Problem requirements ::
Restate the whole of the data below word for word, skipping the images.

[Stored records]

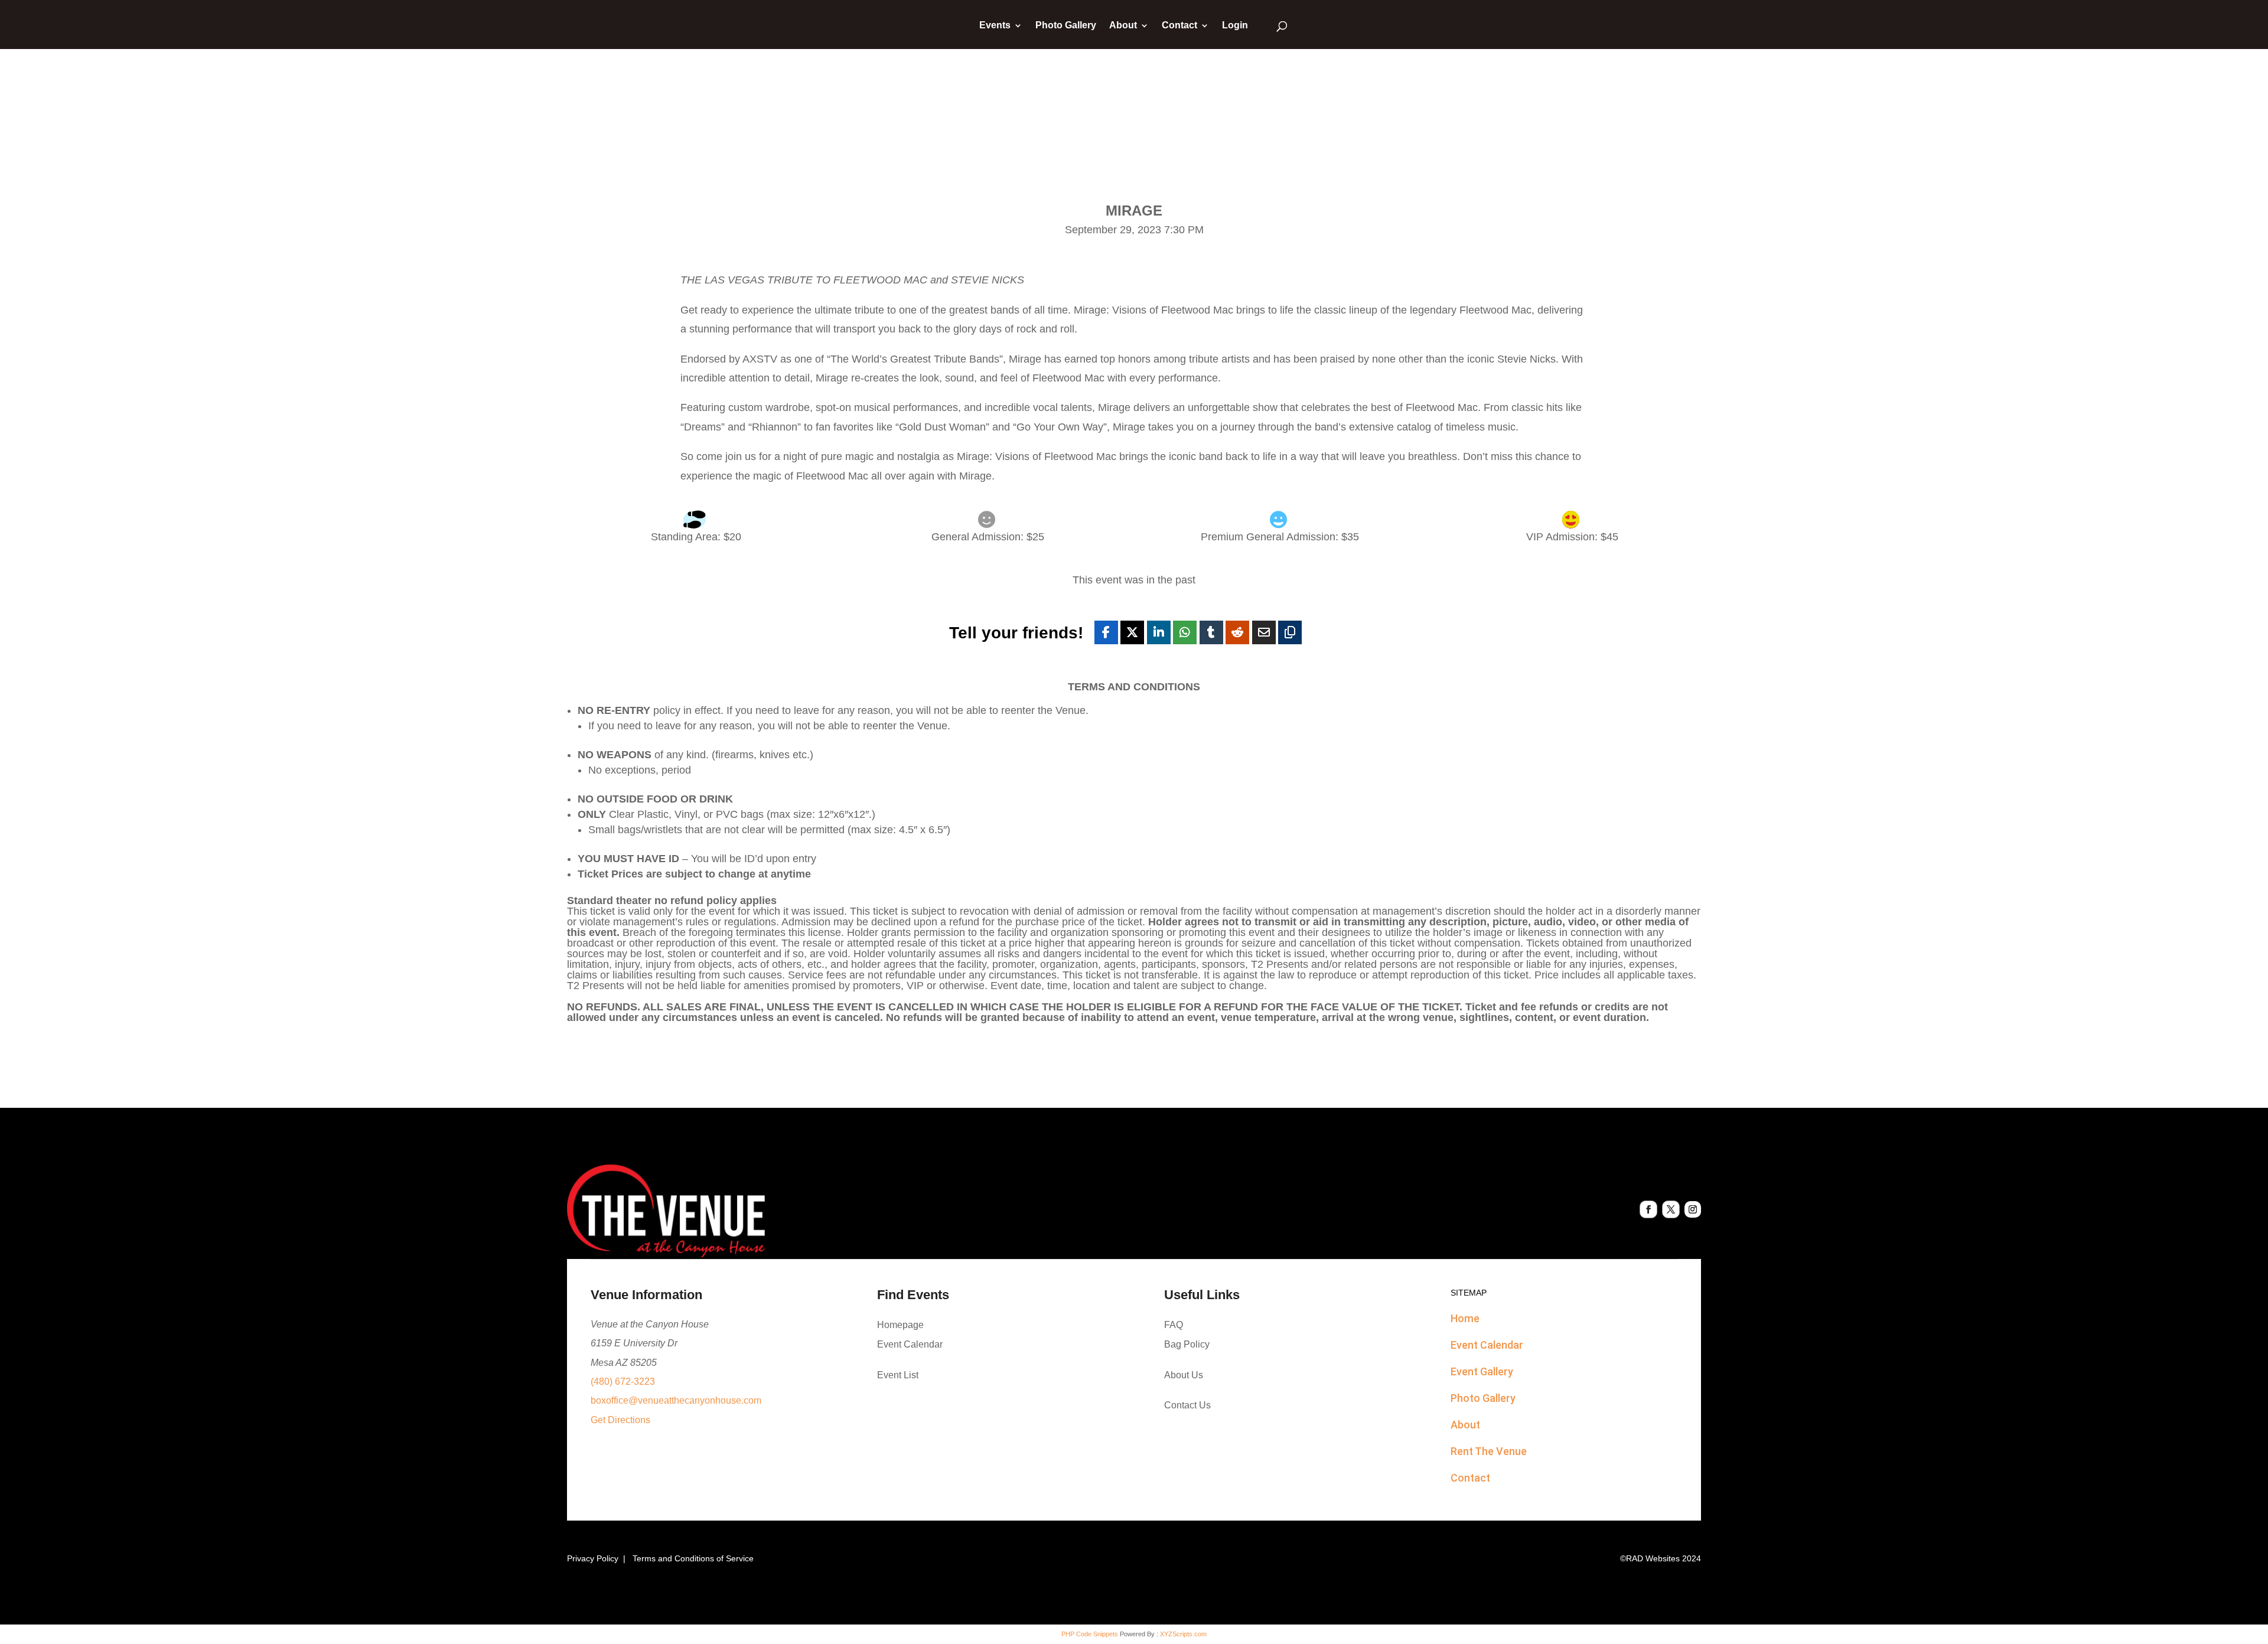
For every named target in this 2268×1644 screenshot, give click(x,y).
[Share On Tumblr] (1211, 632)
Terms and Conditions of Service (693, 1558)
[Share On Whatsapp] (1185, 632)
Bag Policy (1187, 1344)
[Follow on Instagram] (1692, 1209)
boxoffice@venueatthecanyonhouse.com (676, 1400)
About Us (1183, 1375)
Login (1235, 25)
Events (995, 25)
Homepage (900, 1325)
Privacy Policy (592, 1558)
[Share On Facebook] (1106, 632)
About (1123, 25)
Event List (897, 1375)
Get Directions (620, 1420)
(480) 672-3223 (623, 1381)
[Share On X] (1132, 632)
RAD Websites (1653, 1558)
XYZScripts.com (1183, 1634)
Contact (1179, 25)
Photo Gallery (1065, 25)
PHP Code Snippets (1089, 1634)
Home (1465, 1318)
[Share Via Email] (1264, 632)
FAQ (1173, 1325)
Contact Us (1187, 1405)
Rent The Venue (1489, 1451)
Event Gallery (1482, 1371)
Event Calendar (910, 1344)
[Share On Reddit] (1237, 632)
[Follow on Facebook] (1648, 1209)
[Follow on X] (1671, 1209)
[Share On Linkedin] (1159, 632)
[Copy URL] (1290, 632)
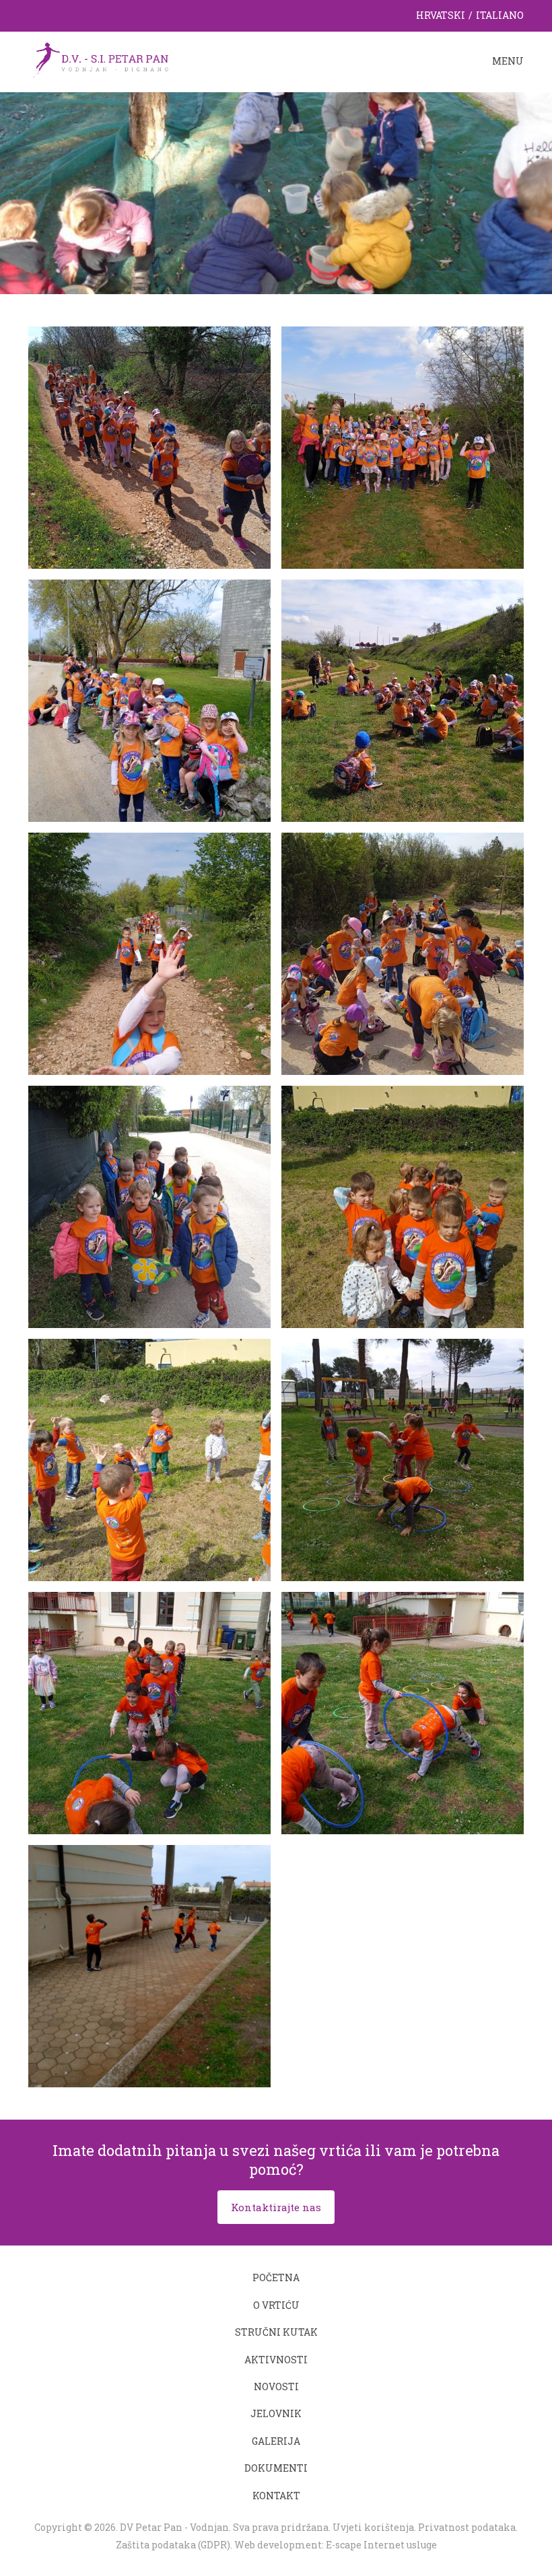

Finished task ::
For every named target in this 2268×1644 screenshot, give click(x,y).
[Share On Tumblr] (1211, 632)
Terms and Conditions of Service (693, 1558)
[Share On Whatsapp] (1185, 632)
Bag Policy (1187, 1344)
[Follow on Instagram] (1692, 1209)
boxoffice@venueatthecanyonhouse.com (676, 1400)
About Us (1183, 1375)
Login (1235, 25)
Events (995, 25)
Homepage (900, 1325)
Privacy Policy (592, 1558)
[Share On Facebook] (1106, 632)
About (1123, 25)
Event List (897, 1375)
Get Directions (620, 1420)
(480) 672-3223 (623, 1381)
[Share On X] (1132, 632)
RAD Websites (1653, 1558)
XYZScripts.com (1183, 1634)
Contact (1179, 25)
Photo Gallery (1065, 25)
PHP Code Snippets (1089, 1634)
Home (1465, 1318)
[Share Via Email] (1264, 632)
FAQ (1173, 1325)
Contact Us (1187, 1405)
Rent The Venue (1489, 1451)
Event Gallery (1482, 1371)
Event Calendar (910, 1344)
[Share On Reddit] (1237, 632)
[Follow on Facebook] (1648, 1209)
[Follow on X] (1671, 1209)
[Share On Linkedin] (1159, 632)
[Copy URL] (1290, 632)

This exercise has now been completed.